Yeah! I was a Gitchain backer. The difference is that Gitchain stored the actual git commits in the blockchain, and I leave the actual commits on the hard disks of each BitTorrent seeder.
Stored github in btsync for a startup before. It actually worked ok. We stopped doing it because btsync was trivial to crash with basic fuzzing and was closed source
This is an aside but I like the author's writing style. Not only is he clear but also describes why he's doing what he's doing and how it's important to him and others. Really helps me give the ideas more thought!
> Google Code announced its shutdown a few months ago, and their rationale was explicitly along the lines of “everyone’s using GitHub anyway, so we don’t need to exist anymore”.
I mean, sorta. It was also because running a service is expensive, and containing abuse is a constant thankless treadmill.
> We’re quickly heading towards a single central service for all of the world’s source code.
Far from it? Not that a fully-decentralized system seems bad, but there are many things that aren't github. I don't even have anything of interest on github.
I have to admit that I started reading this post feeling a little snarky about the concept. However, I think Chris makes an excellent case for the concept.
This is awesome, but it centralizes on JavaScript.
It is an implementation of a standard without the standard being defined so other implementations can spring up.
Git, one could argue, is language centralized also, which is technically true. That I don't have an answer for. But I don't believe handing off so much dependence to a JavaScript application fits for me.
A C/C++ application like Git I can overlook, at least for a decade or so, but JavaScript feels like a perpetual beta/prototype only. Granted, that's my subjective feeling.
The word "centralize" in the way you're using it is very misleading. Every piece of programming in existence uses some sort of language.
What you're really stating, I think, is that this is written in Javascript and you don't like Javascript. That's totally fine, and it's your prerogative. I'm sure that, like any other piece of programming, GitTorrent can be rewritten in other languages. If Javascript bothers you that much, then do this: rewrite it in Ruby if that's what you prefer.

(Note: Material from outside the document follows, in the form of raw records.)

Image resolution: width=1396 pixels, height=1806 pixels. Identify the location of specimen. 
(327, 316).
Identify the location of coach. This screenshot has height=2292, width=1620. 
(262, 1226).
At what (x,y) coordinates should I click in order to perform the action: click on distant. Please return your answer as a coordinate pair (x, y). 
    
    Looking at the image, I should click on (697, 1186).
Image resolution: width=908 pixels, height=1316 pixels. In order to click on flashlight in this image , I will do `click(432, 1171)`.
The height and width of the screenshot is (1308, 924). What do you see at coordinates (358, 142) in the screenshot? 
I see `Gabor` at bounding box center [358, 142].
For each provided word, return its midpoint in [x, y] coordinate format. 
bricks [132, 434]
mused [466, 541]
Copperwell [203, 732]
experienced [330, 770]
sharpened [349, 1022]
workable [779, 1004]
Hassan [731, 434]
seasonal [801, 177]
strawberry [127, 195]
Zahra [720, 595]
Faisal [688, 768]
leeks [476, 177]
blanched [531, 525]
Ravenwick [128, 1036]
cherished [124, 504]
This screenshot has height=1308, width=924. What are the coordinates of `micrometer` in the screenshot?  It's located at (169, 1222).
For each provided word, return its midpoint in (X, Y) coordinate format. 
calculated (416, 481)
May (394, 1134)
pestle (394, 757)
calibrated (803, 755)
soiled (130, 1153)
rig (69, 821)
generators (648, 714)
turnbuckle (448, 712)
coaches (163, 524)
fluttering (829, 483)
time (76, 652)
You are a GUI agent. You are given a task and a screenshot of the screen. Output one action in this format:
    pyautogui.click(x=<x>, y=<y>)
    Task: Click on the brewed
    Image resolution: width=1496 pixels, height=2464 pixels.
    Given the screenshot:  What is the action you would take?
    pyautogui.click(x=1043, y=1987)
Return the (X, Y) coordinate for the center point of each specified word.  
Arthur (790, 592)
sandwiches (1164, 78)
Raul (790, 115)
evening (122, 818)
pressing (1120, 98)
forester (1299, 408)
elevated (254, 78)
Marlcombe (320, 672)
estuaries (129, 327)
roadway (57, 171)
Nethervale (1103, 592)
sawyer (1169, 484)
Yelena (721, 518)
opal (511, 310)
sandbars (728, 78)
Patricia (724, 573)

But please stop attacking the claim that this is "decentralised github" by claiming that this "centralises" on Javascript. It doesn't "centralise" on any language. It's just a first implementation written in Javascript.
That this implementation being uncomfortable for me is my subjective feeling, I've mentioned several times. That I don't want to depend on JavaScript is clear. I don't want to depend on JavaScript. Using the word centralize the way I have, I can't see otherwise. But I'm not defaming anyone. I'm not attacking anything. I'm very motivated to help the standard advance, but I would never for a moment install this implementation. Stupid of me? Sure, maybe. But it's not an attack.
What I wanted I already got, confirmation by the OP that this is in fact a reference implementation and not the all-end-all.
Were that clear to start with, I wouldn't have commented other than to say, awesome! This is extremely exciting to me.
I could see this integrating really nicely with mailing lists. The commit could be sent out to the mailing list, and anyone who is interested in reviewing the code or doing a merge would already have the information they need, no blockchain required.
If a version of this with friendly name support is released, I will mirror all my active GitHub repositories there.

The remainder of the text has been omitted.